I'm not good at hanging out here when there's nothing to do. plus I keep thinking that I could have been home packing instead of wasting all morning on blogexplosion.

of course, as soon as I start writing a new post, the system is available.

UPDATE: apparently I "spoke" too soon about being able to work. yes, the system is available but is throwing out errors like candy. stupid stupid stupid.

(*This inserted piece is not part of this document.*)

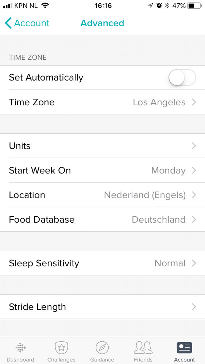Open Food Database Deutschland setting

pyautogui.click(x=103, y=219)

in other work news, I was sitting at my desk this morning (with nothing to do) when I noticed there was a bad poopy smell nearby. it didn't go away either. so I assumed that maybe someone had gas, which was unfortunate. but when the smell still lingered about an hour later, I realized that I had stepped in goose poop on the way in from the parking lot. ewwwwww.

Monday, July 18, 2005

lots of good stuff

Brian and I went on a mini-vacay with my sister and her husband to Put-in-bay this weekend. we left Friday night and came back Sunday afternoon. we had so much fun! the weather was warm but overcast so I didn't have to worry about a sunburn. we rented the world's slowest golf-cart to take us downtown to all the shops/bars. it didn't rained until we had been on the island for about six hours, which was perfect. I didn't die or hyperventilate on the ferry ride. we drank a bunch of yummy wine (too much!) at Heineman's Winery.the girls stayed with my other sister and it was nice not having to worry about them. the only bad thing was that it was kinda' dreary so I didn't take a lot of pictures. I'll post the ones I have after I finish reading Half-Blood Prince.

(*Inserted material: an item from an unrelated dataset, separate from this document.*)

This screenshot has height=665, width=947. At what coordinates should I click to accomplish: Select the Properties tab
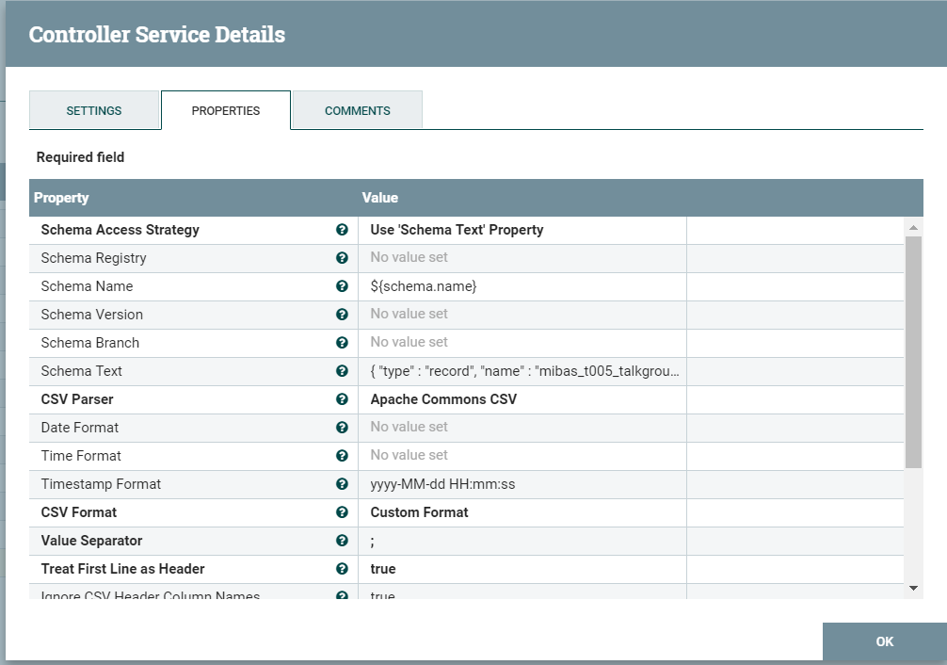pyautogui.click(x=225, y=110)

speaking of which, I am so happy that the new Harry Potter book is finally out! I've been waiting so impatiently, ever since I finished reading Order of the Phoenix a few months ago. since we were out of town this weekend, I didn't get mine until yesterday afternoon. so as soon as I finished rereading OotP, I started on HBP and read until bed time. Casey is already reading over my shoulder, impatient for me to finish so she can read it. I told her to read Order of the Phoenix again, which she agreed to after a little complaining. when I called her earlier today, she said she was reading. I should have asked her what she was reading!

we're moving at the end of this month. to a great house that is less than a block away from our current house. it's perfect for us. so much bigger than the one we're in now. the rent is a bit higher than what we're paying now but the house is a million times nicer so it will totally be worth it. we're so excited! and the girls can't wait either. we're signing the least tonight so if we get the keys I'll take some pictures and post them.

yay for good stuff!!!

haloscan is here

my favorite person in the whole blogger world has added haloscan to my blog for me because I am lame and couldn't do it myself.

Thank you, Ginger!!! you're the best.

Thursday, July 14, 2005

a few of the many, many perks of being a girl...

in no particular order.

  • not having to drive anywhere if there is a boy in the car. and not having to pump gas. both of these are HUGE perks in my book.
  • no heavy lifting.
  • you can have a big pink blog and love it and not be embarassed about how much you love it.
  • Hello Kitty stuff is appropriate at any age.
  • it's okay to cry at movies and stuff.
  • sparkly things. and lip gloss. and scented lotion.
  • not having to go up to the bar for drinks.
  • girls can admit that other girls are hot without being called gay.
  • having the car door opened for you.
  • getting flowers.
  • motherhood.
  • sisters.

I'm sure I've left out a few really important ones but for me, these are the best.

Wednesday, July 13, 2005

sincere thanks to everyone who left a comment on my post from the other day. and thank you to everyone who read it but didn't know what to say. I really appreciate your concern and encouragement.

you guys are the best.

Tuesday, July 12, 2005

I'm not really in the mood for a real post after yesterday so I'm just going to put up some mushy Brian stuff from my old journal. I hope no one minds. nothing makes me feel better than thinking about my husband and how much I love him.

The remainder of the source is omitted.